At first it was clear only in very obvious, pragmatic ways: being unable to take good notes or have an organized study plan during college, for example. Later, I started to realize that if I'd been paying attention, there was actually a lot of interesting information I had missed out on and found myself wishing I had learned it simply for learning's sake. Still later, I began to see that I had had a chance to develop a positive relationship with several interesting and often wise people: my teachers. It seems so ridiculous now that I chose instead to create constant strained and strife-ridden drama between us. And beyond those obvious relationships, I can now finally see and hear my fellow students, the ones who were studying hard and paying attention and doing all the work, many of them substantially more intelligent than me, undoubtedly even more capable of passing those exams without working so diligently. I scorned them and would roll my eyes when they would complain about me in class or even sometimes would confront me face to face about my bad attitude; I didn't have even an inkling of the compassion for their positions that I have now.
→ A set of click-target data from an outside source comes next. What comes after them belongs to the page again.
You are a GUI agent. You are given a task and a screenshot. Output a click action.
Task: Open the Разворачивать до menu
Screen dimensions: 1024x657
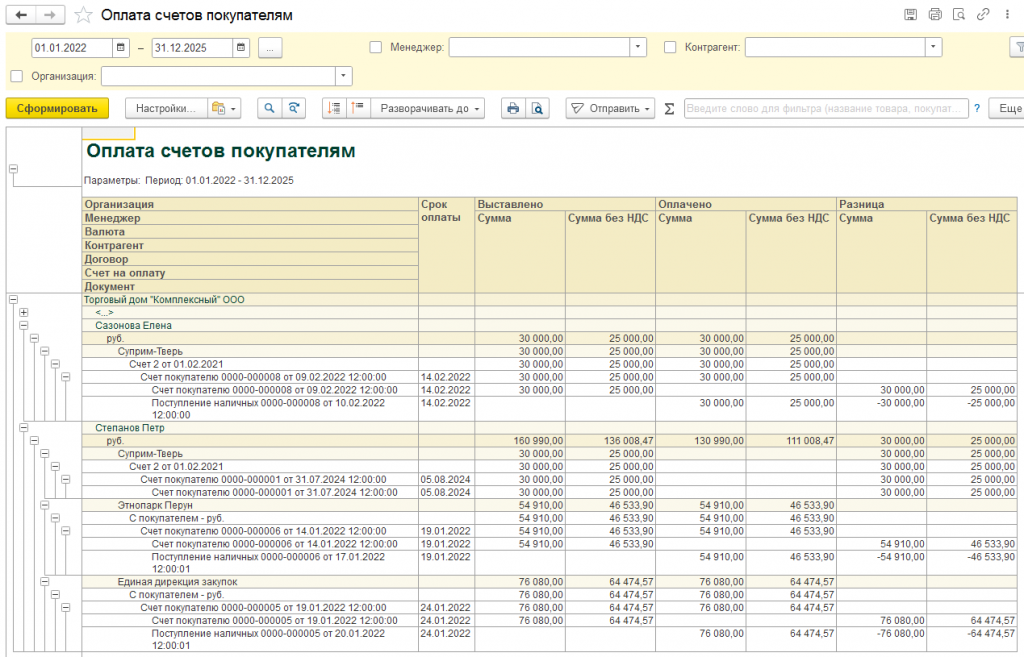click(430, 108)
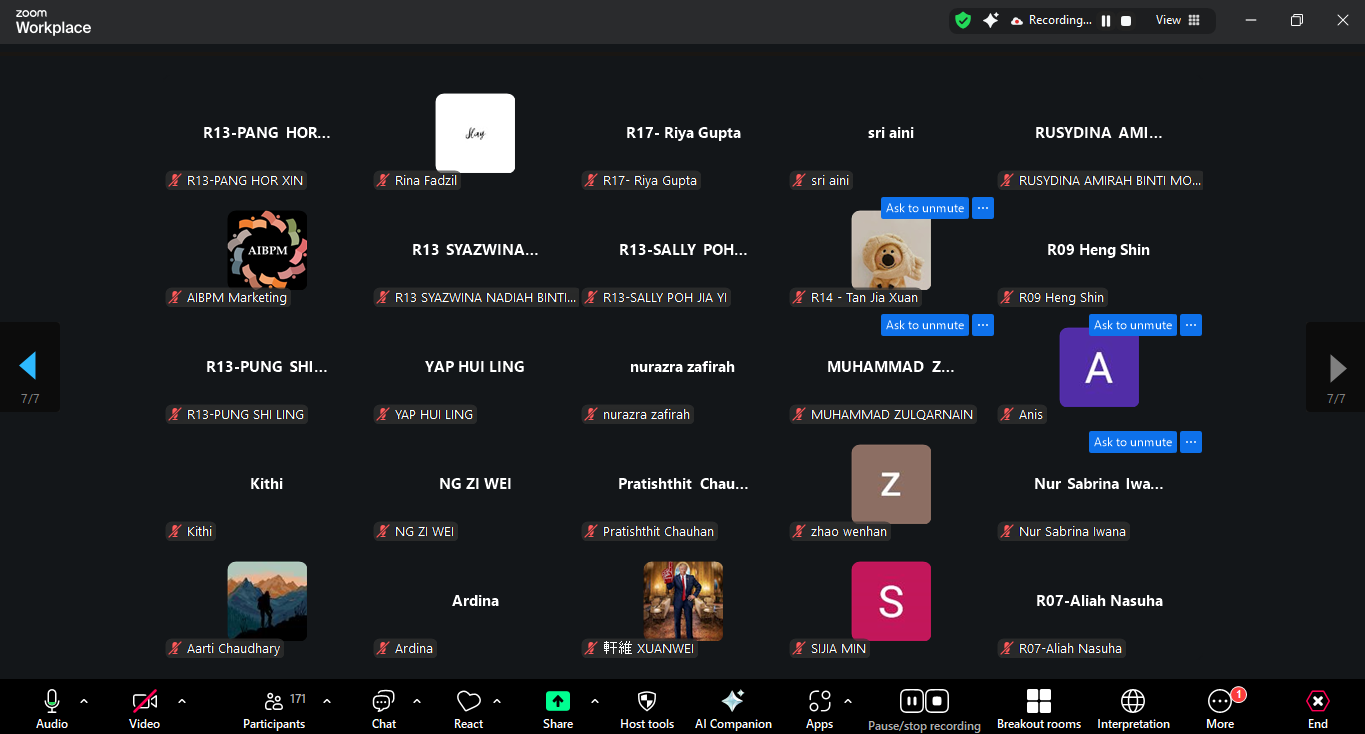
Task: Open the Apps menu
Action: click(820, 708)
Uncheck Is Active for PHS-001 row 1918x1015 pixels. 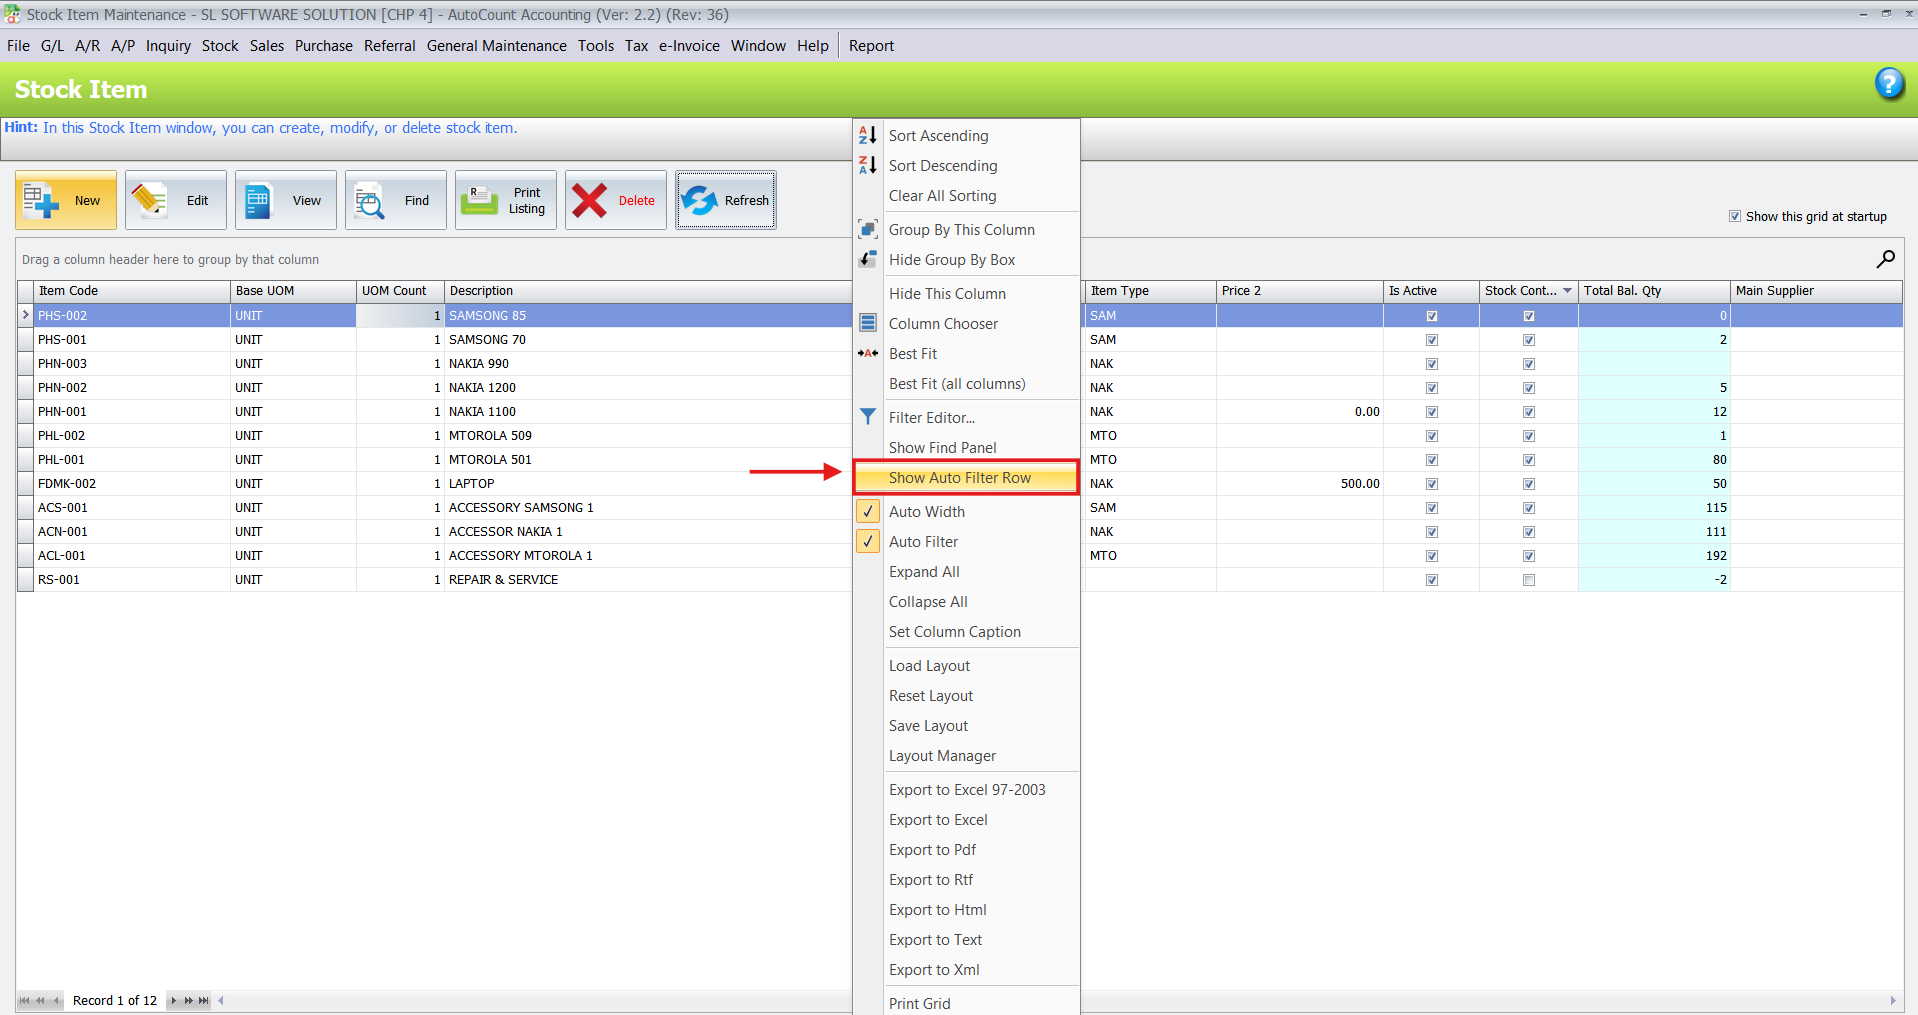click(1431, 340)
So here I am today in the most unexpected role of a student again. I'm also, coincidentally, an English teacher by profession, as I study Cha Dao here in Taiwan. I feel very fortunate that my students are children, because in general, it's their nature to completely empty themselves and unquestioningly accept everything I teach them; even when I tell them all the chocolate in the world is made by a tribe of little orange African people called the "Oompa Loompas." In essence, they are incredibly humble, and one of the amazing sideeffects of this is that they are willing to allow their enHumility tire picture of the universe to shift tremendously at any given moment. My teacher says that the master's innocence is more powerful than the child's, for the child will soon grow into an ego and lose such unconscious innocence and grace, while the master has earned his with awareness; and it's true; the more we cultivate a return to that child-like state of humility, the faster we too will learn from our teachers and find our awareness returning to recognition that the universe is indeed ever-changing and awe-inspiring, never to be caught in our static, conceptual, 'adult' nets of pride.
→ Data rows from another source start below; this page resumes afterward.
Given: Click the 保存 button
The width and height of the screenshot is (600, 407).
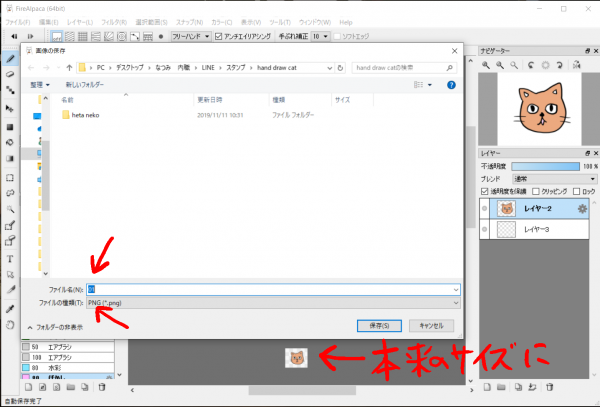Looking at the screenshot, I should coord(378,325).
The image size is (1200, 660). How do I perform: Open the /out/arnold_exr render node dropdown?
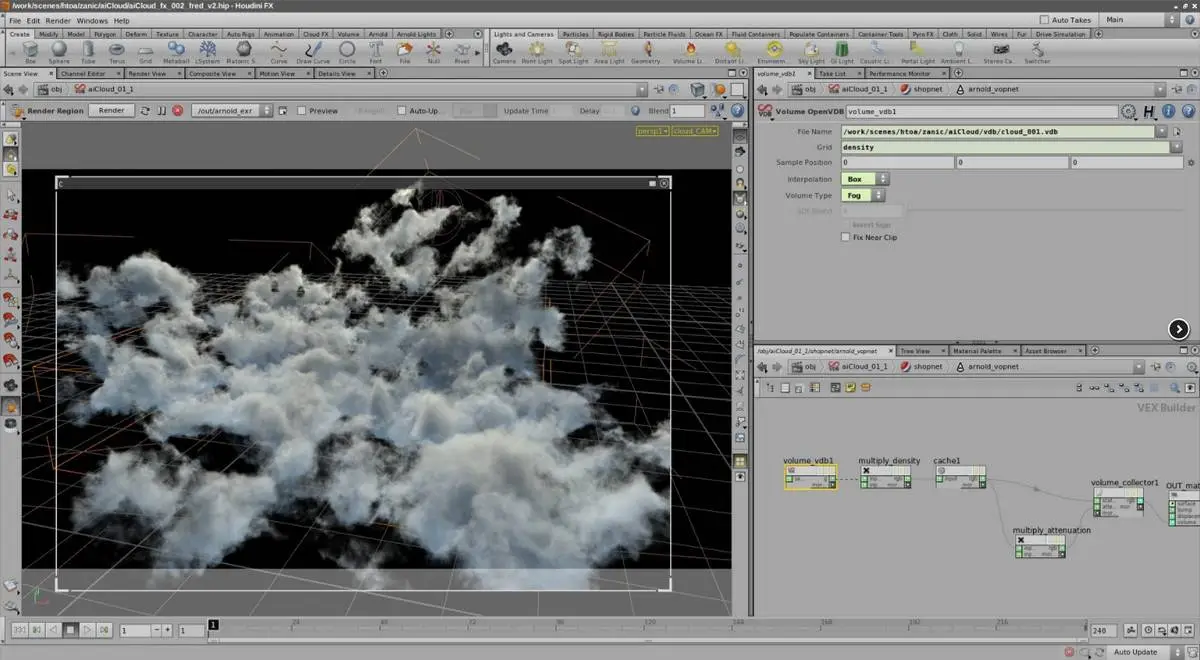pyautogui.click(x=233, y=111)
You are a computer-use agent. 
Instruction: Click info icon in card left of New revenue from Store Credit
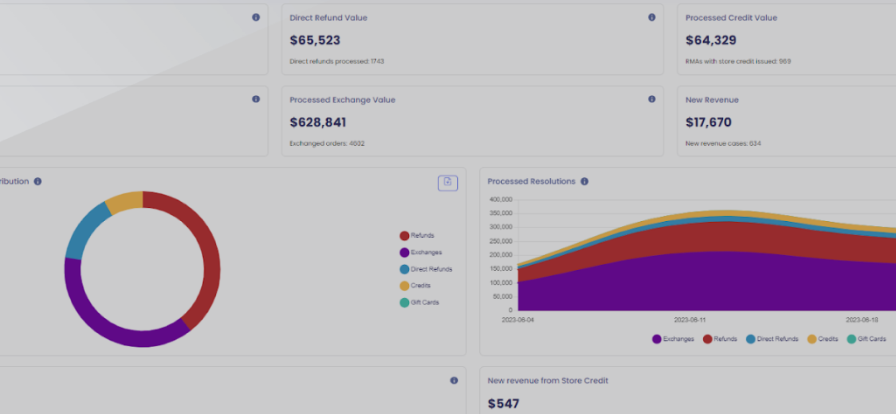pos(454,380)
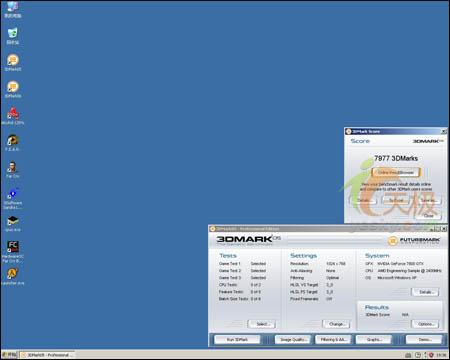Open the red ATI-style desktop shortcut icon
This screenshot has height=360, width=450.
[x=13, y=116]
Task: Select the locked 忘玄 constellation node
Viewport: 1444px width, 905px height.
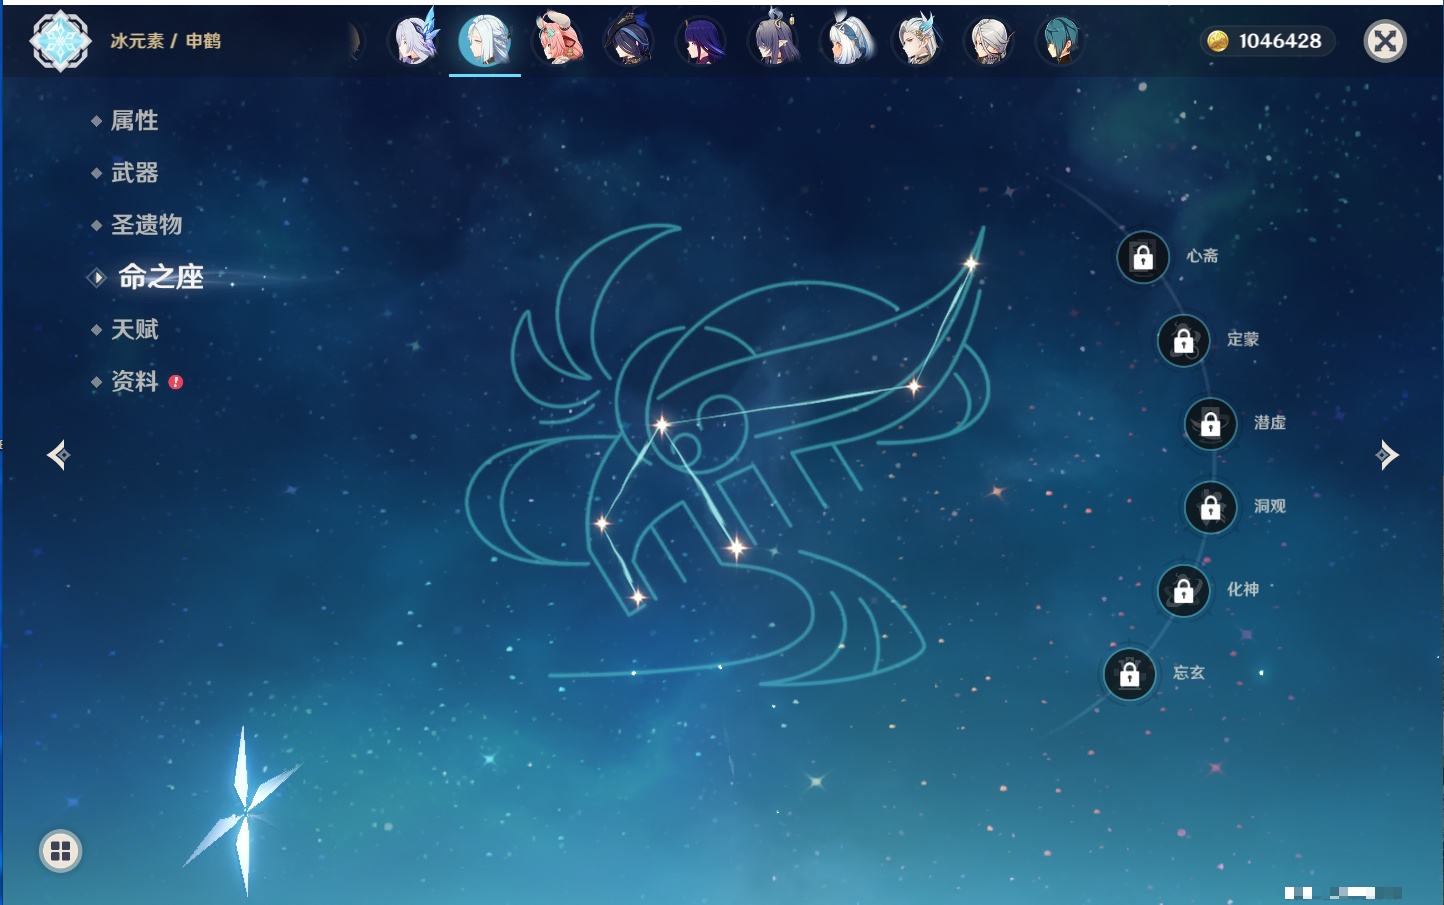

So today, thankfully, I've finally found myself developing as a student of Cha Dao. I do my best each day to take a reminder from the empty cups. Yet still there is that voice inside that is always waiting to speak up with an "I know that" an "I doubt it," or some other such objection which has the potential to even lead to an argument; and is, of course, the vocalization of a refusal to learn.
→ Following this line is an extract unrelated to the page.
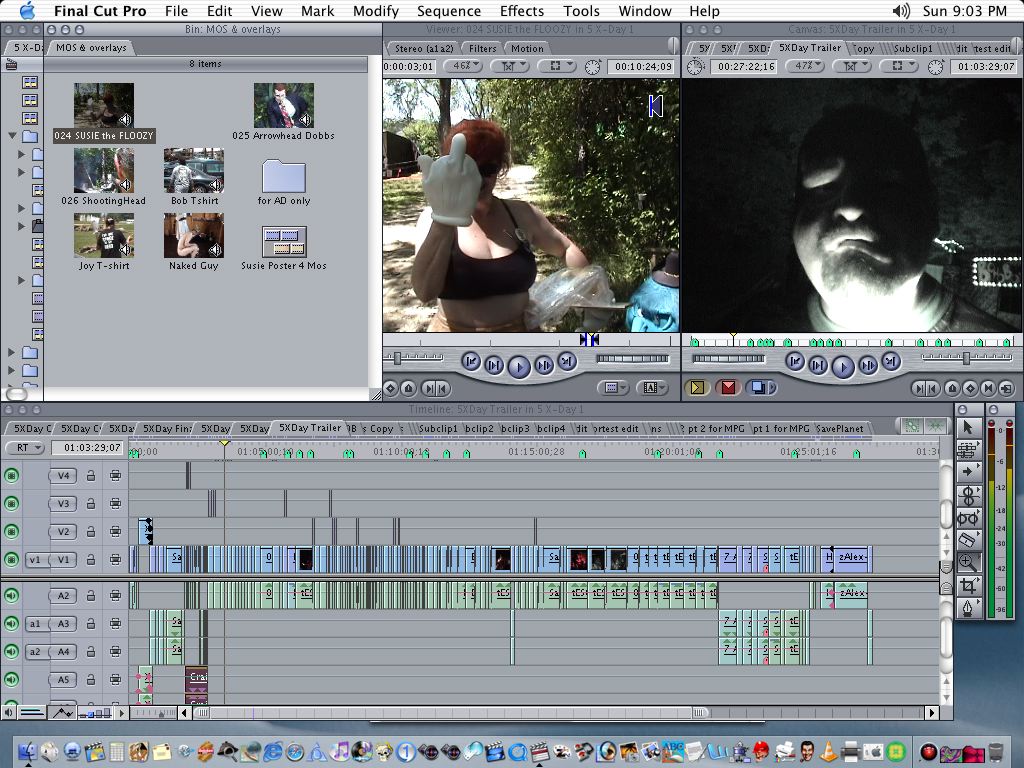The width and height of the screenshot is (1024, 768).
Task: Toggle V4 track visibility
Action: point(12,475)
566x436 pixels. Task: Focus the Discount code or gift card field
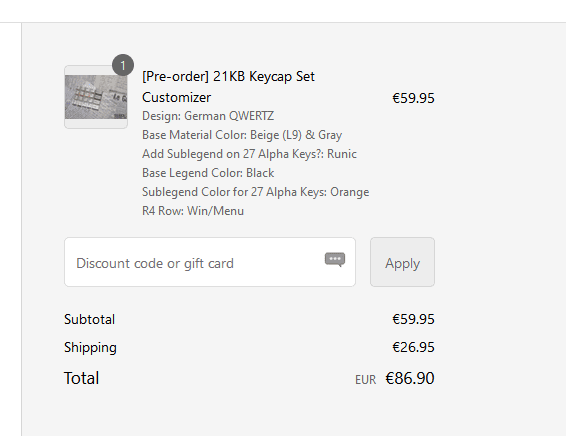pos(210,262)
Fortunately, I can now bring a bit of awareness to that voice inside my head - that part of me that is actually convinced that I'm being threatened by the suggestion that I could improve myself in some way by learning the lesson at hand. I'm the one threatening myself, because the deepest part of me wants to improve, and I'm getting in the way. I can see that I'm disconnecting from my teacher and fellow students, forcing others who were eagerly drinking to wait on my stubbornness. But the greatest loss of all is the ability to see the world as it really is; beyond the grasp of my knowledge and understanding, a mystery of blinding beauty. Of course, these sorts of thoughts and realizations are a long way off from the natural state of a child, but old habits die hard; ultimately, I have faith that if I as a child could begin to lay those bricks one by one until they towered above me, I can now knock them back down until I can stand free of them again.